INPUT DATA:
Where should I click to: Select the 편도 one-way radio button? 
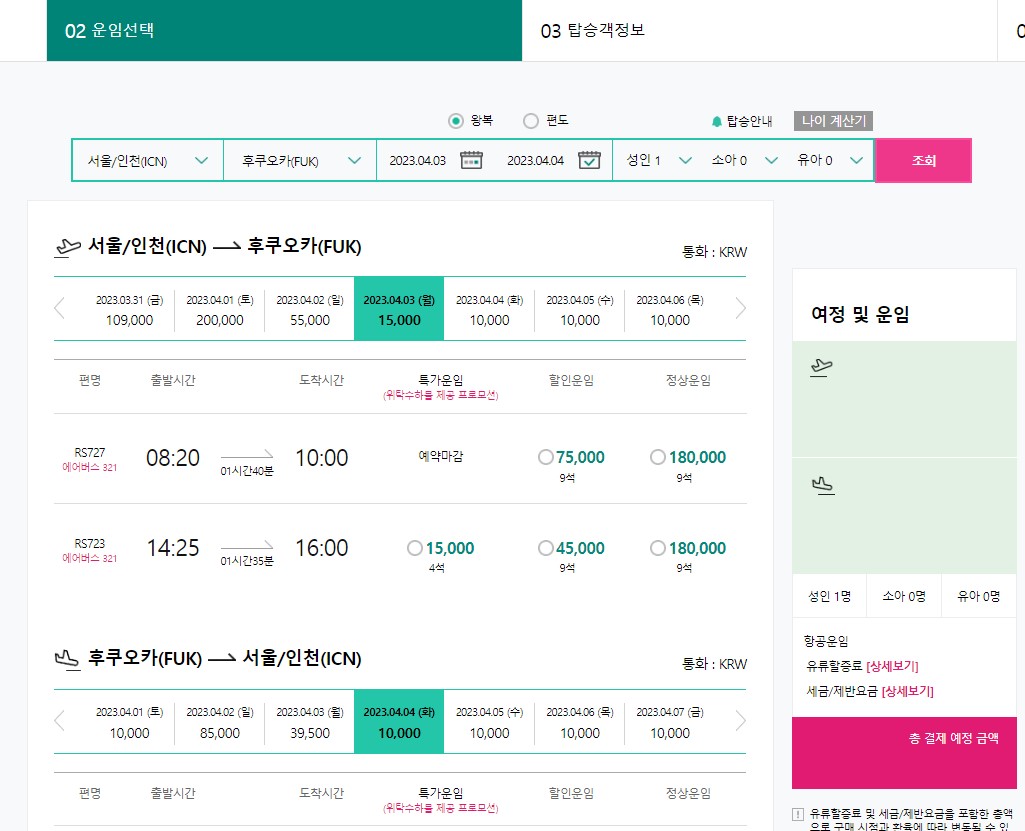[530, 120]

--

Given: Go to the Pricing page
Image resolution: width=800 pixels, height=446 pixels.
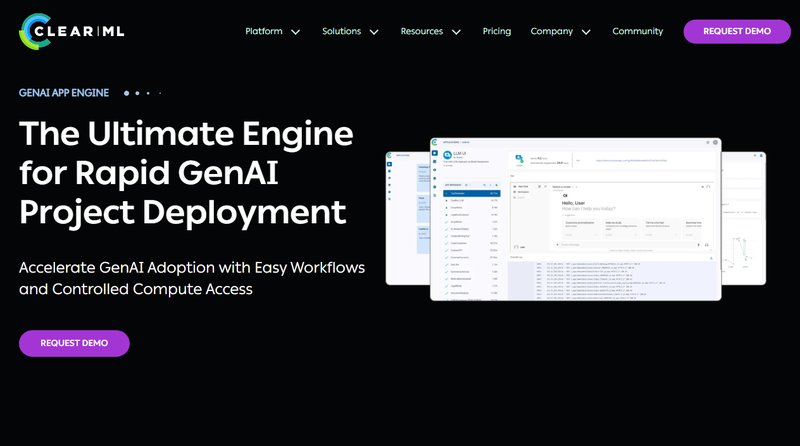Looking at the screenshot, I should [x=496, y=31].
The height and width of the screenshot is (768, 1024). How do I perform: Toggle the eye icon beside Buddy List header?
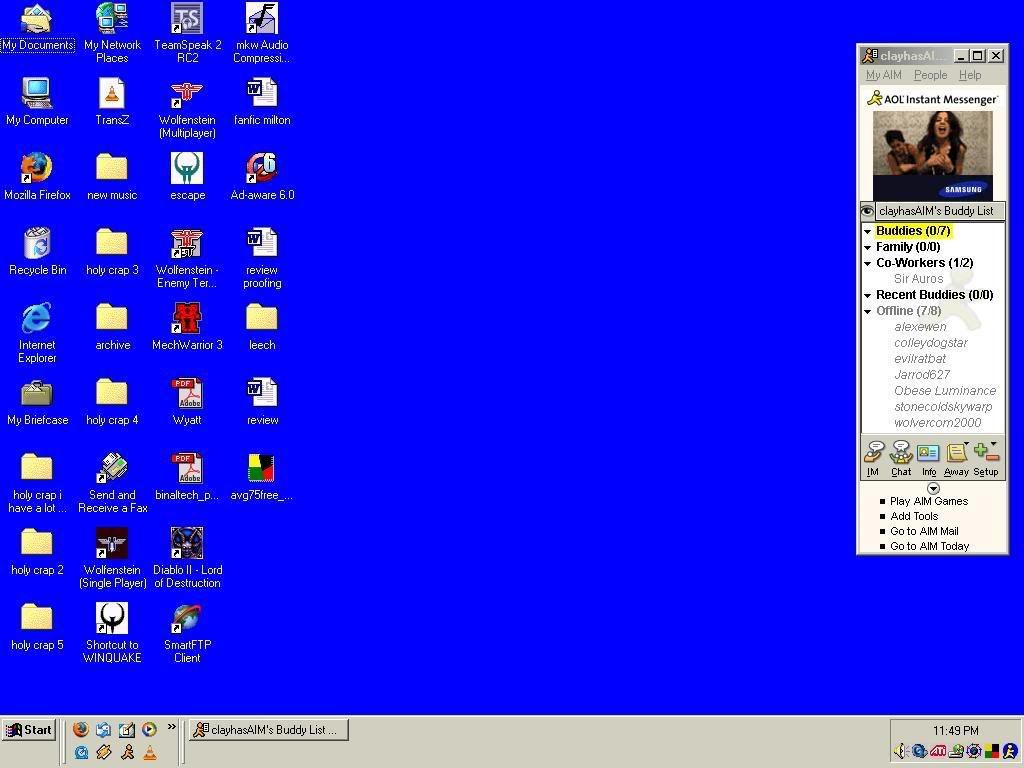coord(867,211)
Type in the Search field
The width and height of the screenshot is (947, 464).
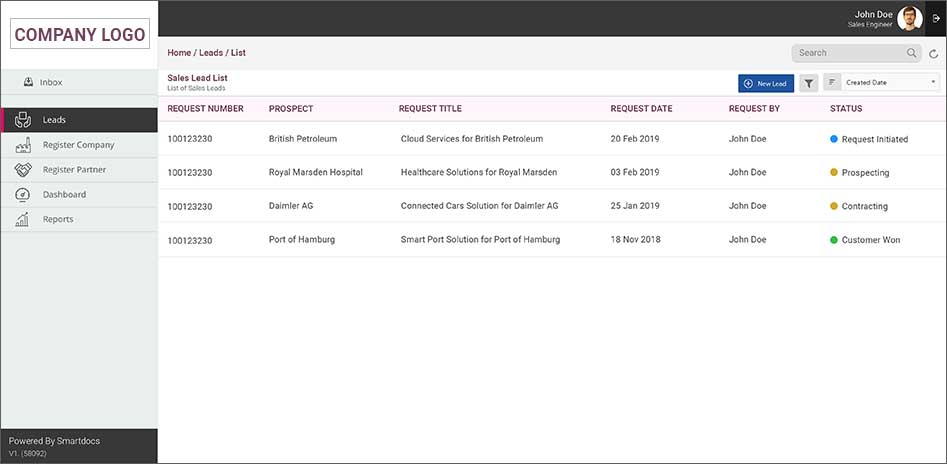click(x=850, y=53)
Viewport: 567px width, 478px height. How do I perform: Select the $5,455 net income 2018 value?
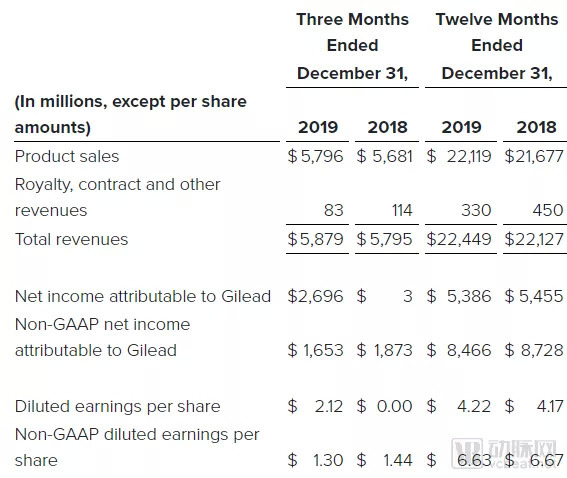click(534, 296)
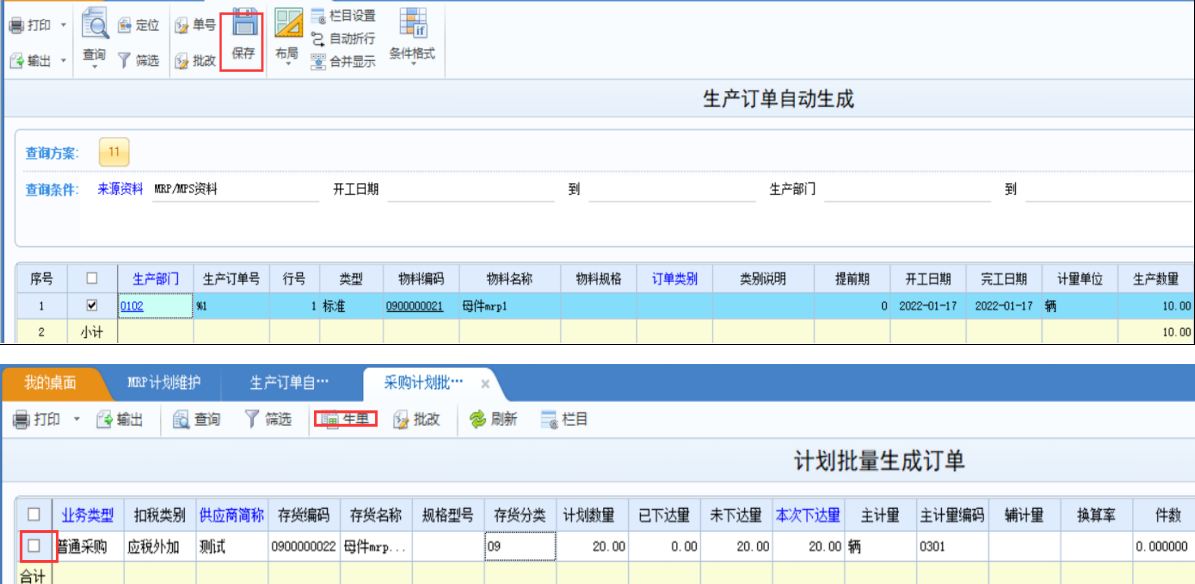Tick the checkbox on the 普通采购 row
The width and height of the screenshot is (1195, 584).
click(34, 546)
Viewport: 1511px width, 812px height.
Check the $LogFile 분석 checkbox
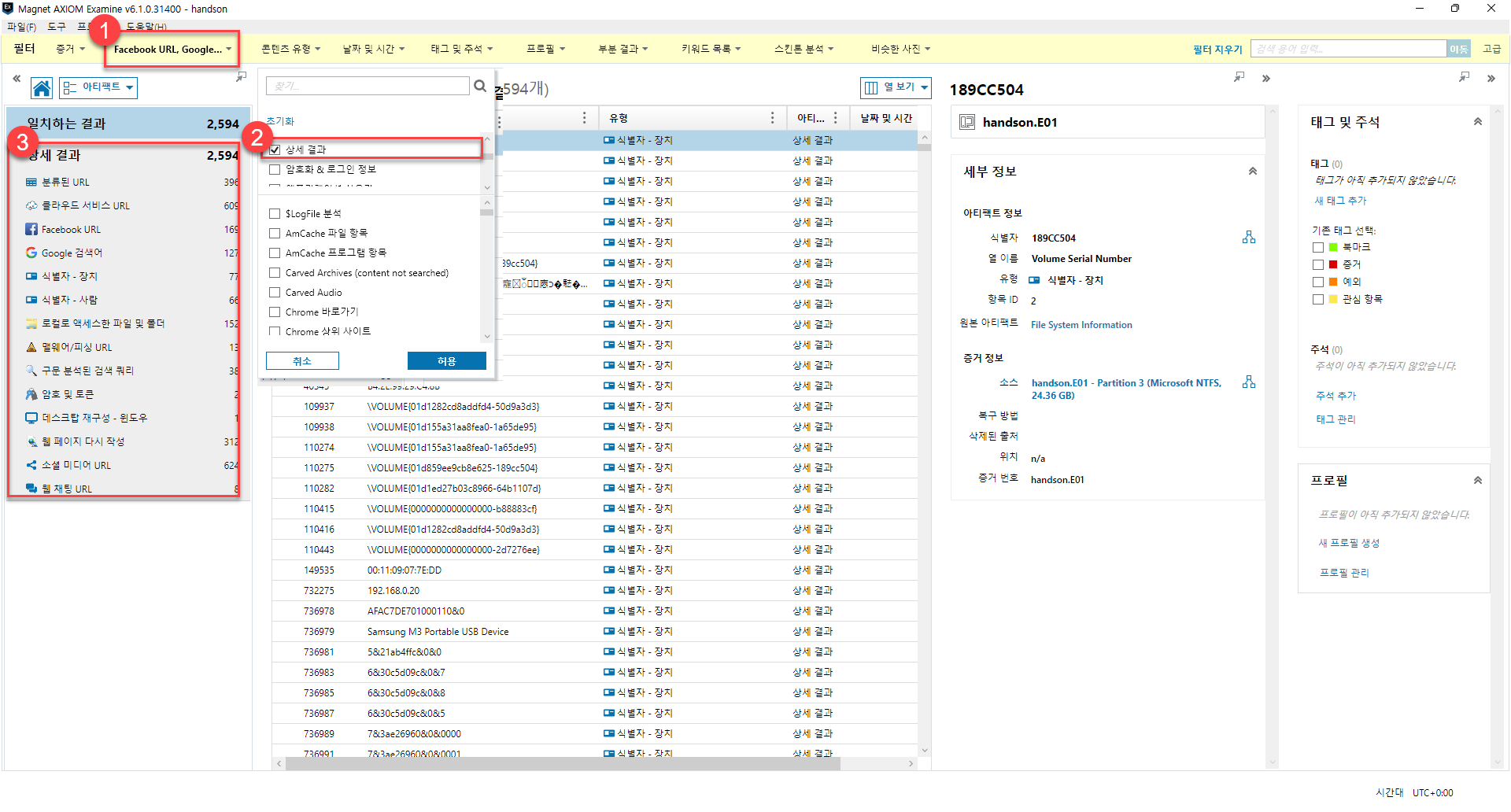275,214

* * *

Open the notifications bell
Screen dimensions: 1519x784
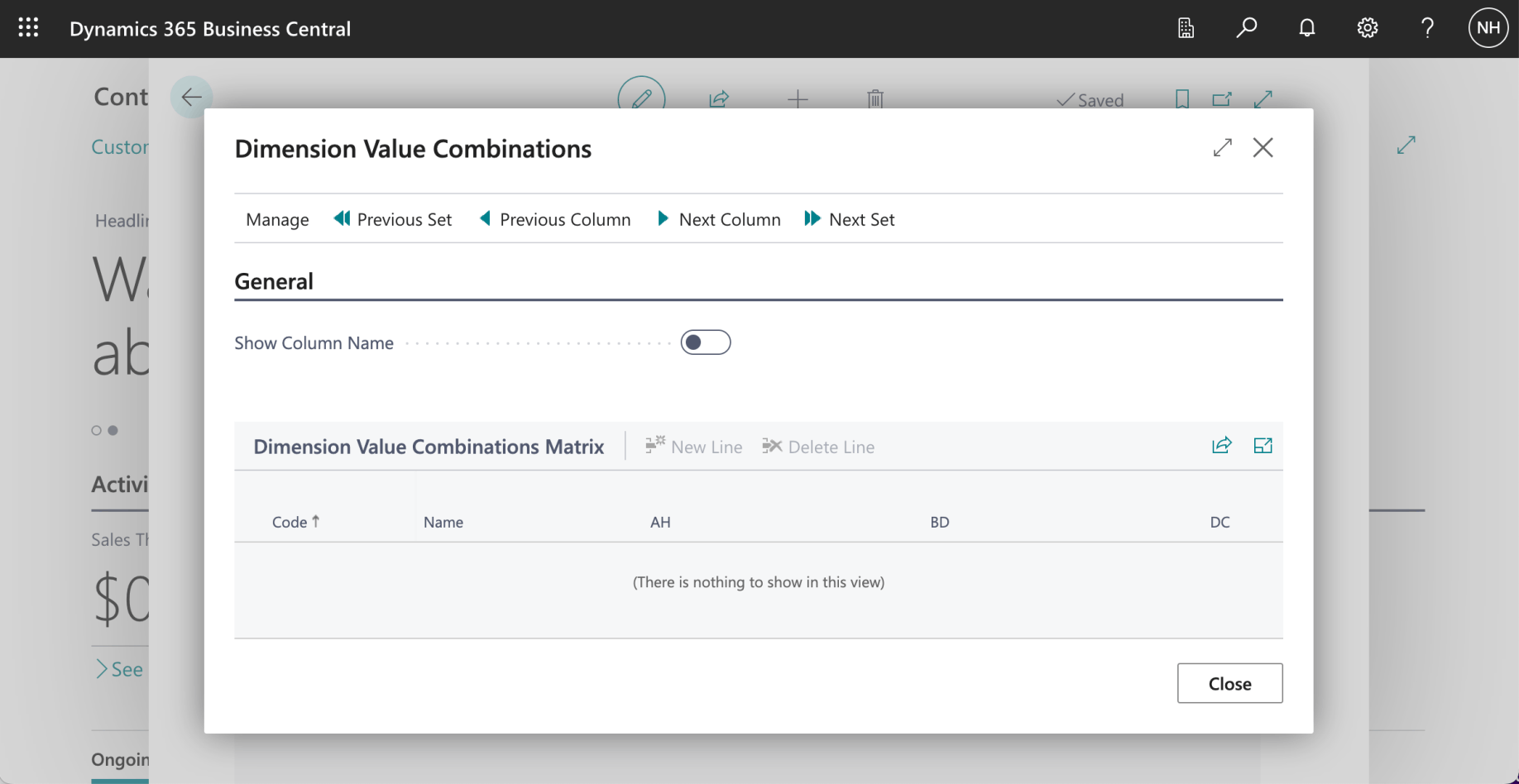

EXERCISE:
Only the lines above from the one with "Open the notifications bell" up to and including the one with "Screen dimensions: 1519x784" should be repeated, exactly as written.

WRITTEN RESPONSE:
Open the notifications bell
Screen dimensions: 1519x784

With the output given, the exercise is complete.